22.6.09

A vida é simples. E essa é uma coisa complicada


Sabes: às vezes não é preciso escalar as serranias escarpadas que se amontoam diante dos olhos. Nem é preciso inventar as palavras embotadas, como se elas fossem um lampejo de originalidade, para confessar estados de alma. As dores que nos consomem, quantas vezes as inventamos? Parece que grita, ensurdecedor, o cansaço das coisas na sua simplicidade.


É então que entra o trovão da complexidade. Dirias: a inteligência, ou apenas o mero pensamento, renegam a simplicidade. Porventura confundem-na com simplismo – essa terrível maleita onde campeiam os lugares-comuns, a lhaneza da existência na sua imoderada mesquinhez. Atraiçoa, o pensamento: atraiçoa-se pelas aparências da simplicidade. Não percebe que a simplicidade é a agradável planície onde o corpo não se cansa, onde todas as flores se passeiam em redor, perfumando a existência com um sentido que não seja uma condoída peregrinação que sangra por dentro.


O refúgio nas complexas coisas é a tirania dos paradoxos. Sabe-se o que é de evitar e, todavia, os passos transviam-se pelos caminhos que se encontram com o aroma da complexidade. É como se, diante de uma encruzilhada, rematasses pela estrada que sabes ser sinuosa, com uma tremenda inclinação para acidentes, a pedregosa estrada que ensanguenta os pés. Será a adrenalina a irromper, sufocando a pacatez que aconselhava a empreender pela estrada plana e larga, sem curvas traiçoeiras? Talvez o paradoxo não seja irracionalidade. Talvez a demissão das coisas simples. Por suspeitares que elas não apimentam a existência.


A acidentada estrada por onde arremetes é sobressalto constante. Não há um dia sem dissabores. Não há um dia que passe sem que a angústia te faça arder as veias. Às vezes, sentes que as entranhas se derretem na viscosidade que expeles, no azedume que destilas diante das dores do mundo que são tua consumição. Como podes fechar os olhos às insídias do mundo? Farias melhor se fechasses os olhos num simulacro do que te cerca; serias um oásis, ou um arquipélago inacessível ao cavernoso mundo, mas uma vilania a ti mesmo. Apenas uma fuga, covarde como são todos os refúgios que se escondem num manto de simplicidade.
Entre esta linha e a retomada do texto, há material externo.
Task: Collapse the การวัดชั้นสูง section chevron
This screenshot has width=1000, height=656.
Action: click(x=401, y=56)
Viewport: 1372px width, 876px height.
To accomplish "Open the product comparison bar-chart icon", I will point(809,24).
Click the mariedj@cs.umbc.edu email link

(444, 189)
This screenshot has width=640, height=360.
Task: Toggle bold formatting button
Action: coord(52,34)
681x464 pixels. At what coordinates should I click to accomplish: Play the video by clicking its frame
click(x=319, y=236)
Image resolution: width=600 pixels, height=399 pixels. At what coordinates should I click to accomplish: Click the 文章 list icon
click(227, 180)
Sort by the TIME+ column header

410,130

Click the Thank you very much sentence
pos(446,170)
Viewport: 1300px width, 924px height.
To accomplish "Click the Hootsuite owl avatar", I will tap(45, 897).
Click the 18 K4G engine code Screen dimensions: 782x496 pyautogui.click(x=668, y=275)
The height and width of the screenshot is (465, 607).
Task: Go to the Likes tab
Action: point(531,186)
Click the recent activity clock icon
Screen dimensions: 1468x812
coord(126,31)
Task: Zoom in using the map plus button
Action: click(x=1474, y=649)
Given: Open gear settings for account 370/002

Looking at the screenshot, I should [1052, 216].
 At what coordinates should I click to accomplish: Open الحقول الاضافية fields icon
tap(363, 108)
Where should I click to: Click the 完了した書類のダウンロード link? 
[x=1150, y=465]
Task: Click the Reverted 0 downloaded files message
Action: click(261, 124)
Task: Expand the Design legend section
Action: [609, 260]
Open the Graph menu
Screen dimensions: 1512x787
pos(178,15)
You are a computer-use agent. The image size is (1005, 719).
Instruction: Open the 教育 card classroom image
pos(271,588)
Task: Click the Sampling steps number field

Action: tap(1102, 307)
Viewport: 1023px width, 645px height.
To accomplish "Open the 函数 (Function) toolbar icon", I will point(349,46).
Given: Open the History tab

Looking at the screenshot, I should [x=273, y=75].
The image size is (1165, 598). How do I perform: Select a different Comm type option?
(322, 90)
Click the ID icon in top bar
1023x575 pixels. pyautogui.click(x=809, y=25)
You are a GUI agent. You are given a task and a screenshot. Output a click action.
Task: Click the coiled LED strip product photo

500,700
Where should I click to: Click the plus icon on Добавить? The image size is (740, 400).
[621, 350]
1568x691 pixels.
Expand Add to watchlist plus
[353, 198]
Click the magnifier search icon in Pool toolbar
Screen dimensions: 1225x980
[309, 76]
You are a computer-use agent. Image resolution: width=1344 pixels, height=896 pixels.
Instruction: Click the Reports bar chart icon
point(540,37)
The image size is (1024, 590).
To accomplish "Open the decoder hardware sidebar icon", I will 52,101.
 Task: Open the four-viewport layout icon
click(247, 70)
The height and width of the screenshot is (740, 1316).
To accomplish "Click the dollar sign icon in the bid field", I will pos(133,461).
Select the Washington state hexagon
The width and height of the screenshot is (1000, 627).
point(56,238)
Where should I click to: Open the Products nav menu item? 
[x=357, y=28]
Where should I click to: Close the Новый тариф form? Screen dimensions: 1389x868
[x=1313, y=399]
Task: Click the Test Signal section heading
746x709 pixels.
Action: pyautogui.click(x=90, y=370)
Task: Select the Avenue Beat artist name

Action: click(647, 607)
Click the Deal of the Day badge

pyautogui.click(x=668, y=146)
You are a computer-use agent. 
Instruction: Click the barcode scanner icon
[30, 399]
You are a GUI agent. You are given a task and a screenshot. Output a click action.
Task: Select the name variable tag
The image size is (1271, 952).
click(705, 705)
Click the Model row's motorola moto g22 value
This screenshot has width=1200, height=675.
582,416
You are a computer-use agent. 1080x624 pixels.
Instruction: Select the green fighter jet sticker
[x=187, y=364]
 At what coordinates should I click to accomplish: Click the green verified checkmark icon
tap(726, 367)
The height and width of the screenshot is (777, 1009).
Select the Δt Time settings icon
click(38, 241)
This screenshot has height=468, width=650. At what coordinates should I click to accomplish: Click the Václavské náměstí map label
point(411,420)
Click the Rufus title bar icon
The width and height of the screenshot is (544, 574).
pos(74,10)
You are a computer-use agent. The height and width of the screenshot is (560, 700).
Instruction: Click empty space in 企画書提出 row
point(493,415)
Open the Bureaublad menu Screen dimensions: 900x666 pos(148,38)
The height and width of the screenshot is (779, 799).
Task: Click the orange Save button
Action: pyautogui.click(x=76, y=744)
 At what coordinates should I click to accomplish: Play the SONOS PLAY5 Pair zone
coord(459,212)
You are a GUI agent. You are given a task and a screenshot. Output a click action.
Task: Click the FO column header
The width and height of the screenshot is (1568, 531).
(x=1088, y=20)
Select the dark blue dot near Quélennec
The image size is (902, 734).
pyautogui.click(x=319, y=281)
O pior de tudo é que o entorno se contagia, deixa-te perturbado e sem reflexos para aplacar as dores que te deixam mortiço. Muitas vezes pareces ceder, resignado, sem força nem vontade para resistir ao caudaloso leito que desgasta o corpo. Reparas na erosão, como nas praias a notas nas rochas arredondadas pelo alisamento feito pelas furiosas ondas do mar. Gostavas que as coisas fossem o seu contrário. Que a simplicidade derrotasse a impenitente complexidade que verte as perenes dores que já nem são dores de tanto doerem.


O labirinto tem as paredes encardidas pela humidade bolorenta. Parecem camadas sucessivas de labirintos sobrepostos, um que não tem fim e logo outro a insinuar-se no seu estorvo. E, no entanto, o enamoramento por estes labirínticos corredores é que te parece animar. Já experimentaste a monotonia das coisas simples. Temeste que a indigência tomasse conta. Temeste que a anestesia dos sentidos fosse o muito elevado preço a pagar por uma reputação de quem torneia as contrariedades, como se torneá-las fosse a solução para os enigmas que te supliciam.


Não é o longo bocejo que preferes. Uma existência agitada, atribulada até, compensa a prostração da enganadora simplicidade das coisas. Sabemos que a vida é uma coisa simples, se quisermos. Só não temos a certeza se declinamos os desafios que surgem pela frente. Não sabemos se nos demitimos de nós mesmos. Esse é o desafio mais complexo que temos, todos os dias. Dizeres que a simplicidade da vida é atraiçoada pelo alçapão da complexidade é um tremendo lugar-comum, um espartilho à grandeza do ser.


A simplicidade é o ensimesmamento a que nos reduzimos quando teimamos em ser inacessível arquipélago.